----- Task data -----

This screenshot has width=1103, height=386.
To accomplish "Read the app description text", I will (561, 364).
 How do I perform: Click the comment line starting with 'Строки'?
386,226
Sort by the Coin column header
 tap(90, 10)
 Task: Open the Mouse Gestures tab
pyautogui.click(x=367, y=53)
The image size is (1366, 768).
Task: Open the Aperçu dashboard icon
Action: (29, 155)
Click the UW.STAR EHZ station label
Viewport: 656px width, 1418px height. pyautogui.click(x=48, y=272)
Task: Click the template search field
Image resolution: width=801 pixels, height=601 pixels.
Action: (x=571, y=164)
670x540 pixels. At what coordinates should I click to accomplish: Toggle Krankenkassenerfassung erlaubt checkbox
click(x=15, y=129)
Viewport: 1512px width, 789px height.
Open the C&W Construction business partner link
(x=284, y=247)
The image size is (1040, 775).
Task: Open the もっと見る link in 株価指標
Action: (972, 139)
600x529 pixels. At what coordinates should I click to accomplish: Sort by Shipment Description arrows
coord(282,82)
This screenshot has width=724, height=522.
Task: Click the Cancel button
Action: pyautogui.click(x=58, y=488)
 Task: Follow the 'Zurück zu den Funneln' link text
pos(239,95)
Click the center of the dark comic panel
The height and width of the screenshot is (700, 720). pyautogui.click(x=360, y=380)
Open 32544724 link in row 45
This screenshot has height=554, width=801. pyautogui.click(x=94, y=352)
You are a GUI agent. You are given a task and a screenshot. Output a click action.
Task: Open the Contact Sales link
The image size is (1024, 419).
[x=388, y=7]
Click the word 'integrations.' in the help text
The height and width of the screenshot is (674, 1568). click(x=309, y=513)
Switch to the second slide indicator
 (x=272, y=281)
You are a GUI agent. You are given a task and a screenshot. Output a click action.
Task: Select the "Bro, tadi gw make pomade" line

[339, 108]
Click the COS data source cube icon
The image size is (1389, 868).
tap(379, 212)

-----

Each record, exactly as written, is to be printed again.

» **Task output**
This screenshot has width=1103, height=386.
To accomplish "Read the app description text", I will (561, 364).
 How do I perform: Click the comment line starting with 'Строки'?
386,226
Sort by the Coin column header
 tap(90, 10)
 Task: Open the Mouse Gestures tab
pyautogui.click(x=367, y=53)
The image size is (1366, 768).
Task: Open the Aperçu dashboard icon
Action: (29, 155)
Click the UW.STAR EHZ station label
Viewport: 656px width, 1418px height. pyautogui.click(x=48, y=272)
Task: Click the template search field
Image resolution: width=801 pixels, height=601 pixels.
Action: (x=571, y=164)
670x540 pixels. At what coordinates should I click to accomplish: Toggle Krankenkassenerfassung erlaubt checkbox
click(x=15, y=129)
Viewport: 1512px width, 789px height.
Open the C&W Construction business partner link
(x=284, y=247)
The image size is (1040, 775).
Task: Open the もっと見る link in 株価指標
Action: (972, 139)
600x529 pixels. At what coordinates should I click to accomplish: Sort by Shipment Description arrows
coord(282,82)
This screenshot has width=724, height=522.
Task: Click the Cancel button
Action: pyautogui.click(x=58, y=488)
 Task: Follow the 'Zurück zu den Funneln' link text
pos(239,95)
Click the center of the dark comic panel
The height and width of the screenshot is (700, 720). pyautogui.click(x=360, y=380)
Open 32544724 link in row 45
This screenshot has height=554, width=801. pyautogui.click(x=94, y=352)
You are a GUI agent. You are given a task and a screenshot. Output a click action.
Task: Open the Contact Sales link
The image size is (1024, 419).
[x=388, y=7]
Click the word 'integrations.' in the help text
The height and width of the screenshot is (674, 1568). click(x=309, y=513)
Switch to the second slide indicator
 (x=272, y=281)
You are a GUI agent. You are given a task and a screenshot. Output a click action.
Task: Select the "Bro, tadi gw make pomade" line

[339, 108]
Click the COS data source cube icon
The image size is (1389, 868).
tap(379, 212)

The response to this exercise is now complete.